[[ ENTRIES SUPPLIED open ]]

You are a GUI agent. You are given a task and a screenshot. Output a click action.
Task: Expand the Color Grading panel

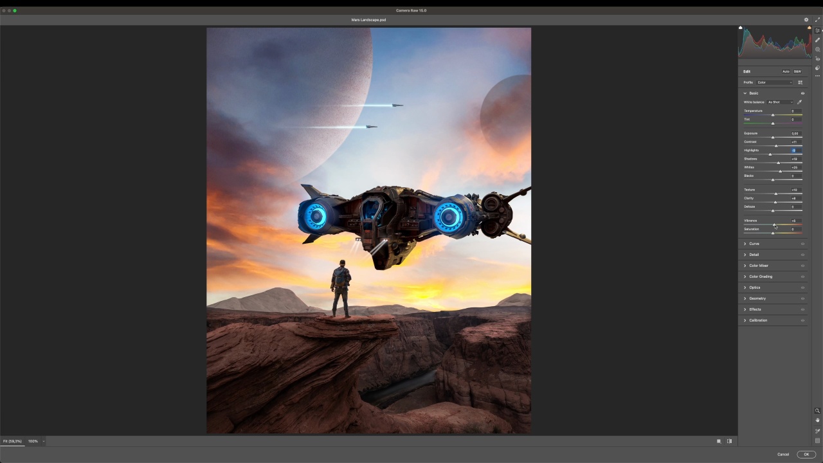point(761,277)
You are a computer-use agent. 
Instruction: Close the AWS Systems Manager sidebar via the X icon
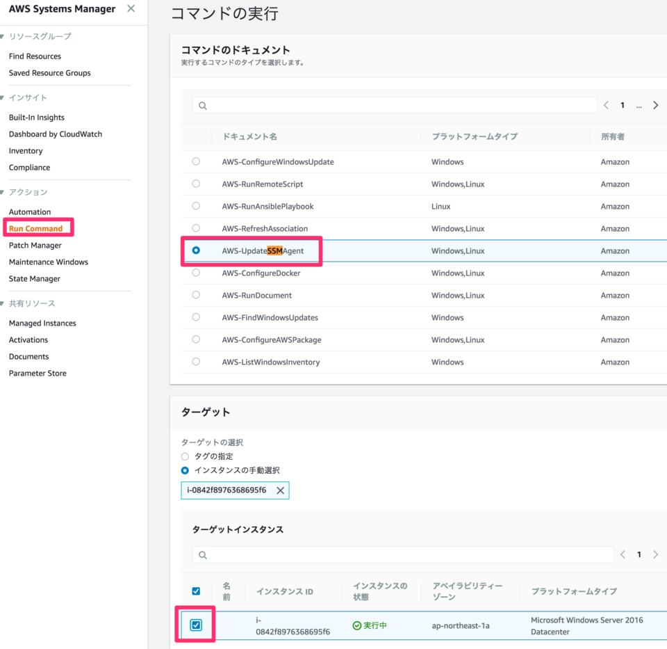[130, 9]
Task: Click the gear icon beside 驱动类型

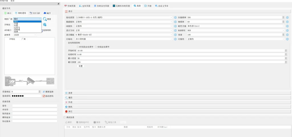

[[ ENTRIES SUPPLIED closed ]]

▶ **REQUIREMENT**: Answer with a number only: how many lines above have the word "agent"?

▶ **OUTPUT BELOW**: 2